Managing your Life
I want to take step back and talk about the very basics. Investing is one means to wealth preservation but savings and spending is yet another. Whatever your circumstance I can think of several cardinal steps in order of priority that must be part of your personal financial plan.
1. Have 6 to 12 months of reserves.
Earning money is a hard thing, and many times, not completely under our control. You could lose your job, have uncovered catastrophic expenses, etc. and to manage these LIFE events, keep at least 6 months equivalent of expenses in liquid asssets (cash). This is personal insurance, your lifeline. Hopefully this will allow you to ride out the storm which happens to all of us at least once in life.
2. Protect/grow your primary income (i.e. job)
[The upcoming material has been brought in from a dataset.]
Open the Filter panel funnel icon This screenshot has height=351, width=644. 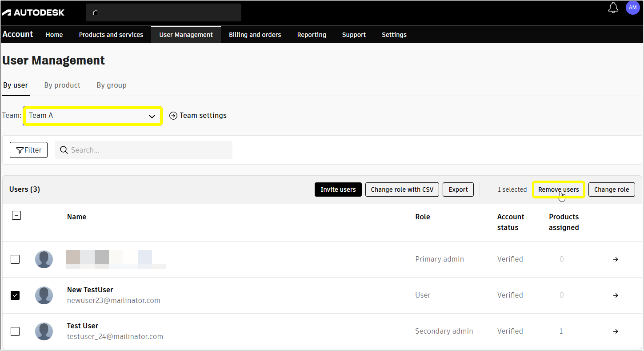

Go ask a bank for a loan and to them, nothing, not even assets, are as important as steady dependable income. For example, lets say you earn $100,000 working a normal job. Don’t sell this short! If you lose this income and want to “replace” it by trading or investing, how will you do so? Do you have one million dollars and can you earn a GUARANTEED 10% on that money? That’s precisely what that “crappy” job is worth. So its worth quite a bit, and you need to protect it by 1) ensuring that you are doing your best at work, 2) enhancing/growing skills which will be valuable to your employer or other employers and 3) making sure you are networking at your own company and outside. Imagine if you get a 10% raise by working extra smart and/or hard at your job, that’s like an automatic and SUSTAINABLE 10% return on your money. And for the most part it doesnt involve you being lucky in the market. Banks don’t care about assets becuase they know assets can be spent, but INCOME can be depended upon to continue forward in time to service debt. Banks used to be samrt in this regard until the Fed turned the world upside down in the last decade by allowing no income/stated income liar loans. Don’t worry, they wont do that again!
3. Manage your Expenses
Pretty important for it allows to keep more of that hard earned income. Again, think about your job or business and think about how much effort that takes. If you spend more of that than you need to, you are wasting that effort and hardship. So check all your expnses, your cable bills, phone bills, your leisure/entertainment and see where you can cut a little here and there. Get quotes often on home and auto insurance, make sure you’re getting the best rates. If you would like my help on this send me an email! at asethura@hotmail.com.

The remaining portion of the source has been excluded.